Les dirigeants de la SNCF ont les yeux plus grands que le ventre, ça leur tomber un jour sur la tôt, ceux qui ont décidé de reduire les vélon dans le trains n'en sortiront pas grandis, déjà ce sont des petits.
Ce n'est pas la SNCF, mais la région qui a investi dans ces trains, rendus nécessaires par la hausse du trafic et le remplacement du vieux matériels restant (on ne parle pas de remplacer les AGC, qui ont effectivement moins de 10 ans).
Et la limitation de la capacité pour les vélos, c'est justement pour limiter cet investissement... le strict minimum, difficile à financer par les régions.
Mais je sais aussi que ma sœur et ma mère, deux femmes relativement petites, refusait avant de prendre le vélo dans le train, car elles trouvaient trop difficile le fait de les monter sur les crochets, donc je peux comprendre que ce système de fixation n'et pas adapté à tout le monde
Ce M. Pascal Weibel est tout juste bon à être viré de son poste.
je lui suggère d'aller faire un tour à Berlin pour s’apercevoir que le vélo est le bien venu dans tous les moyens de déplacements et que ça fonctionne.
Alternative : investir dans un vélo pliable, pas plus grand qu'une valise.

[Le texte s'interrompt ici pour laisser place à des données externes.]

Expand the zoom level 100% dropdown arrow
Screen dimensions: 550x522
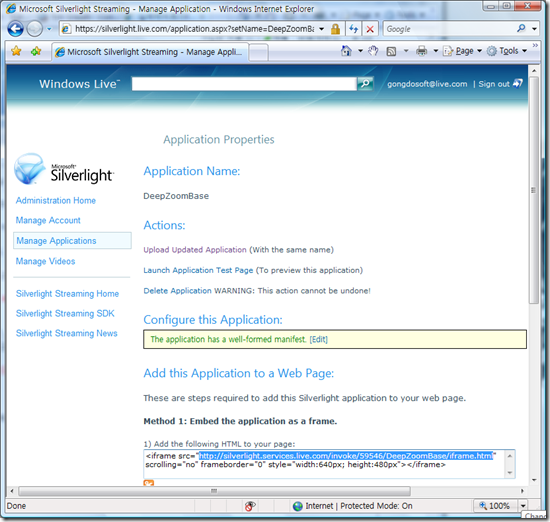click(x=523, y=506)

De toute façon, à mesure que le pétrole va se raréfier et donc coûter plus cher, de plus en plus de gens vont cesser d'utiliser leur voiture et combiner train + vélo. Si même ne serait-ce qu'1/3 des voyageurs montent avec un vélo standard, c'est impossible.
Donc deux vélos ou un pliable.
C'est tout bon pour Brompton :-)
www.bromptonforum.net/t3984-bien-commencer-en-brompton
Avec cette nouvelle donne, je ferai désormais l'approche en voiture et ferai un circuit sur place. Je ne m'imagine pas mon vélo ( 2700 €) imbriqué dans les autres avec les risque de casse qu'on peut en attendre.

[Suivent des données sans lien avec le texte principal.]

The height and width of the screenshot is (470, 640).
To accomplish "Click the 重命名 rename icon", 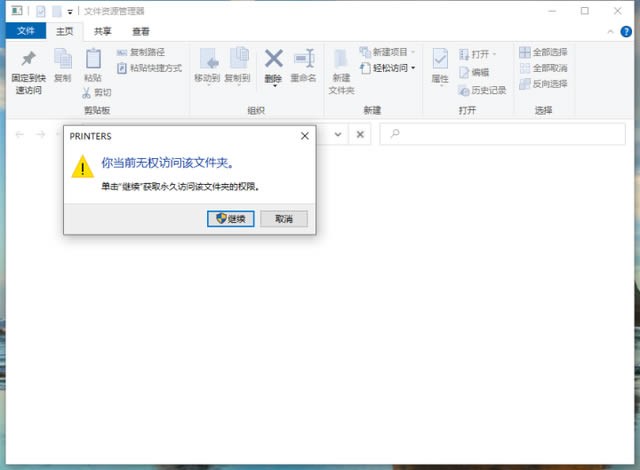I will coord(303,58).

Il ne faut pas oublier non plus que les nouveaux trains doivent libérer beaucoup d'espaces pour les personnes en fauteuil roulant, tant pour leur installation et leur position pendant le transport que pour avoir accès à des WC. Pour mémoire, un WC acceptant un fauteuil roulant représente l'équivalent de 8 places assises.
En Ile de France, les nouveaux trains n'ont pas de WC car la perte de place générée par un WC à chaque extrémité du train (soit 4 WC pour une rame double) n'était pas jugée acceptable.
On n'additionnera jamais toutes les demandes spécifiques dans un train qui n'est pas extensible à merci et dont la fonction première est de transporter le plus grande nombre de voyageurs dans de bonnes conditions.
Le véritable problème reste la centralisation des emplois dans les grandes villes et la désertification des campagnes, même si cela change un peu ces dernières années.
Quel que soit le choix d'aménagement, les vélos prennent une place qui est parfois nécessaire pour les voyageurs "piétons", qui, eux, payent (peu, certes, mais plus que les vélos).